START

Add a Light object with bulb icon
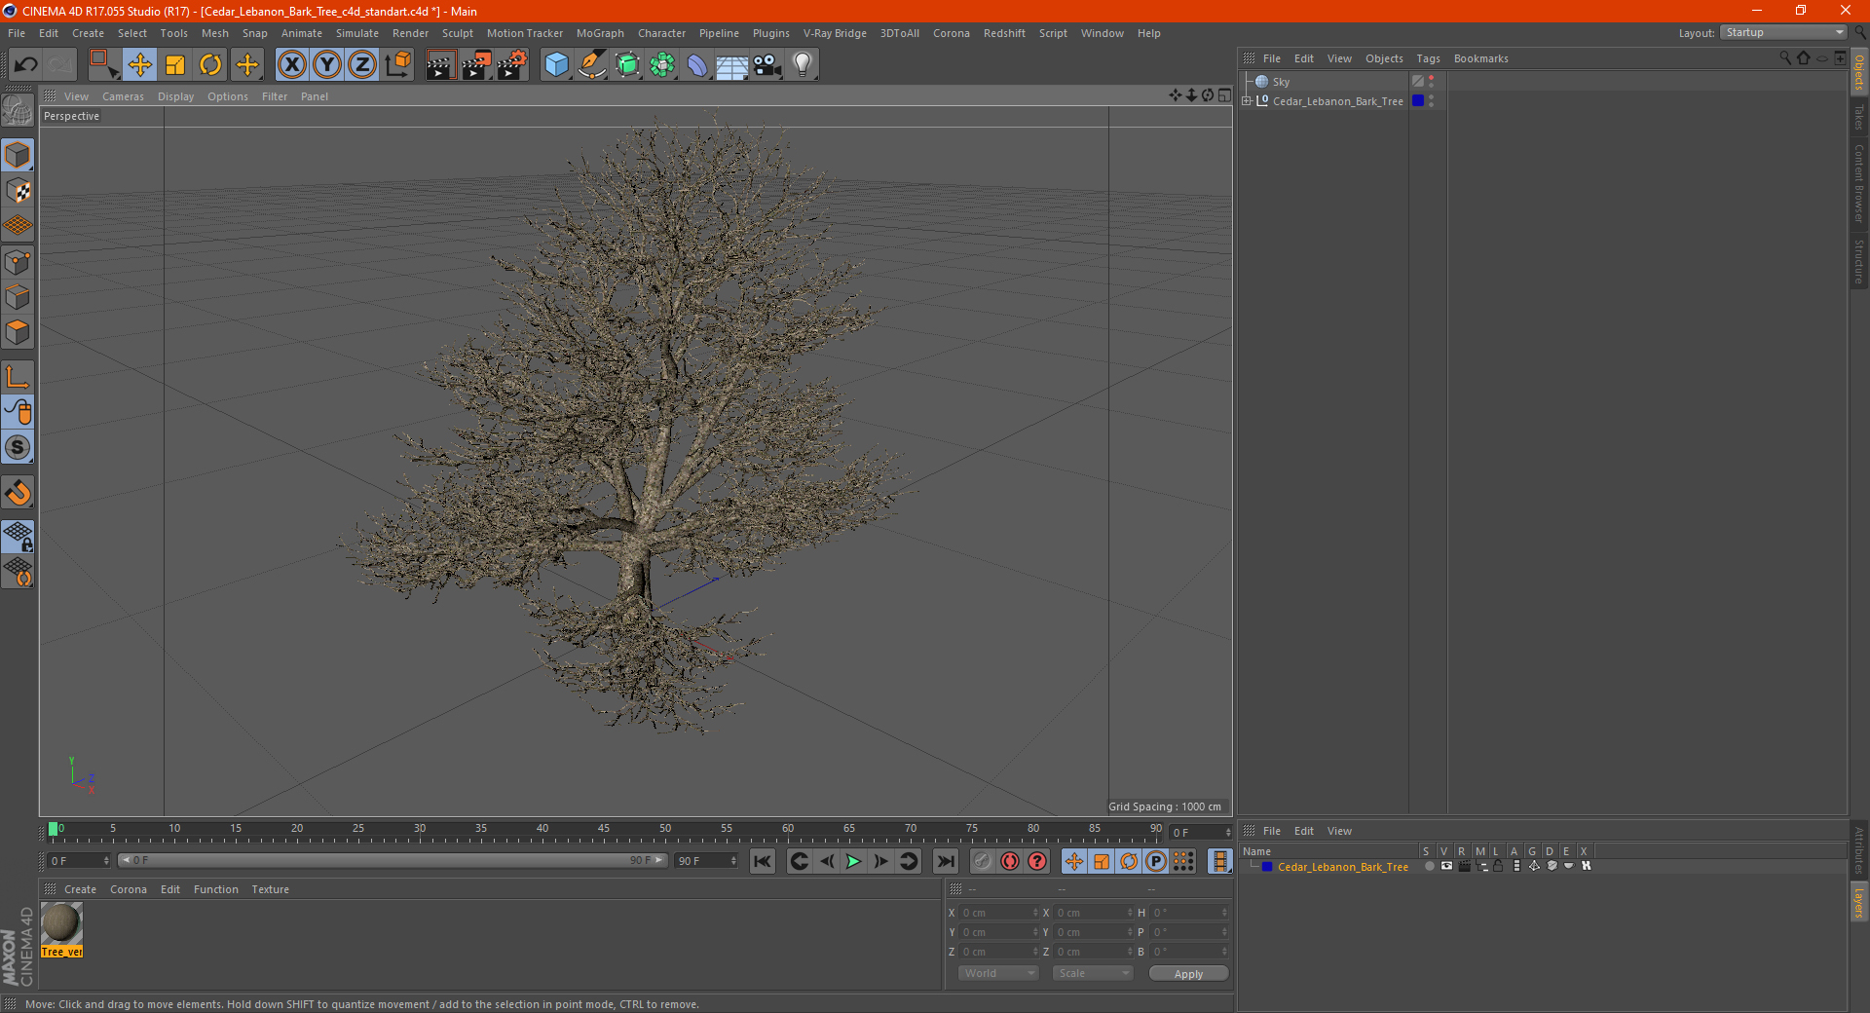point(802,65)
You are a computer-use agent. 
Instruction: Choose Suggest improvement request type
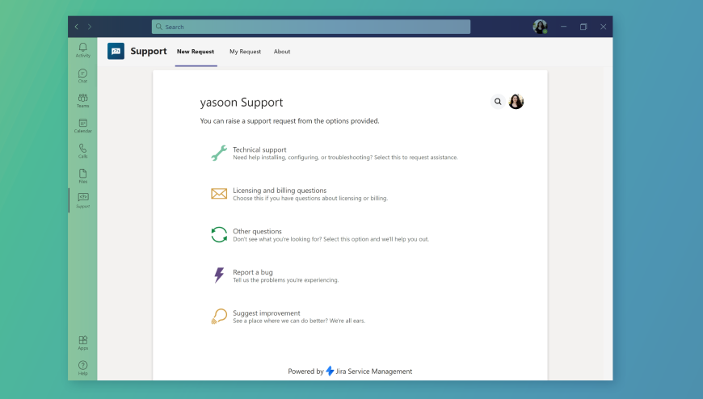(266, 313)
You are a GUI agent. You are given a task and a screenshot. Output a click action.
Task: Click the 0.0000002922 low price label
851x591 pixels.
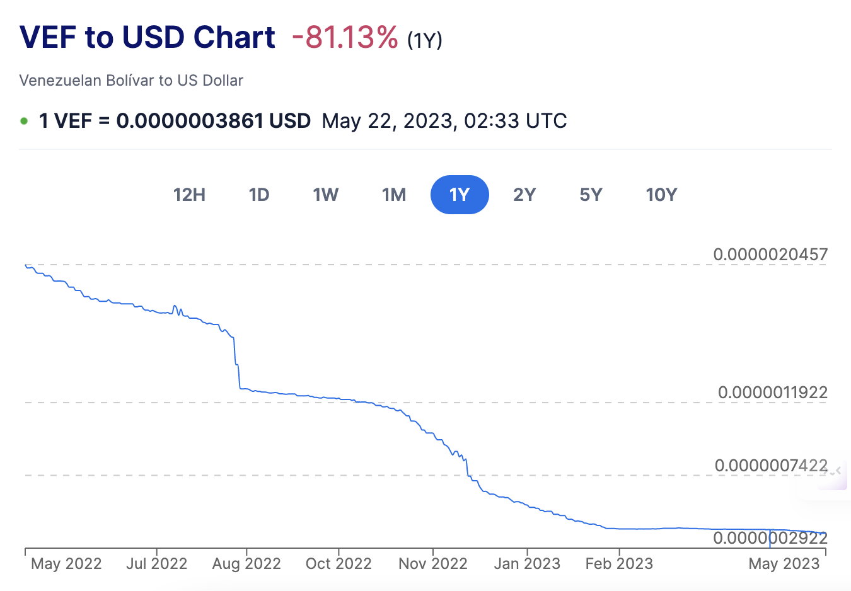(770, 538)
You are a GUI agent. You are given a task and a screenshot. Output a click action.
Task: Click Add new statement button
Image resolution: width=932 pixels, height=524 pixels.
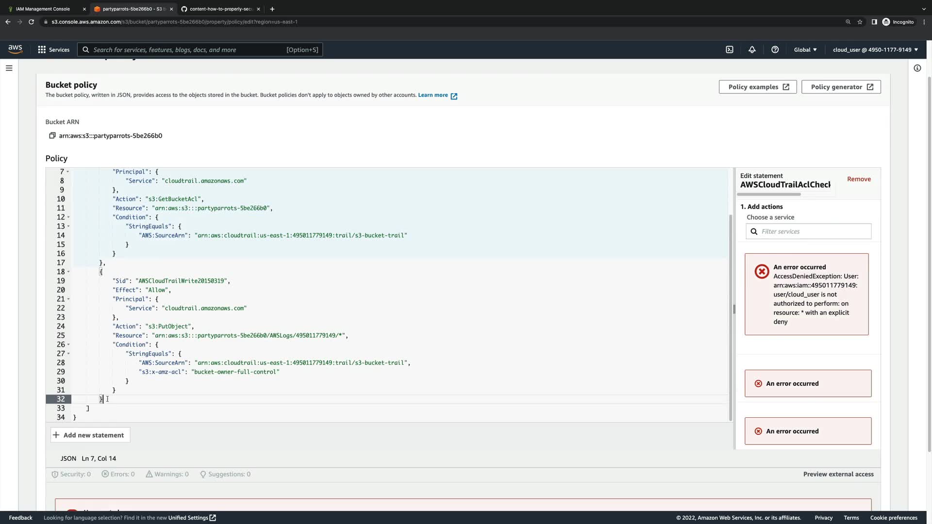click(x=90, y=435)
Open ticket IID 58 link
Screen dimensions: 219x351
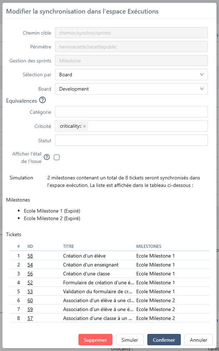tap(30, 256)

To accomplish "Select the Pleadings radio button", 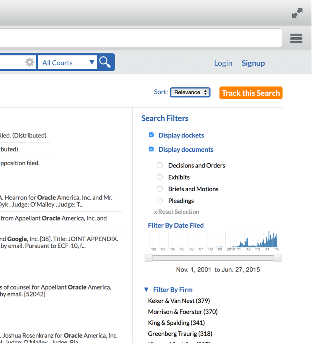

END

## THE EXERCISE:
Can you copy every one of the entries above word for word, leaving the pictures out?

## FINAL RESULT:
Add a Light object with bulb icon
point(802,65)
You are a computer-use agent. 
Instruction: Choose Suggest improvement request type
(266, 313)
You are a GUI agent. You are given a task and a screenshot. Output a click action.
Task: Click the 0.0000002922 low price label
851x591 pixels.
(770, 538)
You are a GUI agent. You are given a task and a screenshot. Output a click action.
Task: Click Add new statement button
Image resolution: width=932 pixels, height=524 pixels.
click(x=90, y=435)
Open ticket IID 58 link
Screen dimensions: 219x351
tap(30, 256)

To accomplish "Select the Pleadings radio button", 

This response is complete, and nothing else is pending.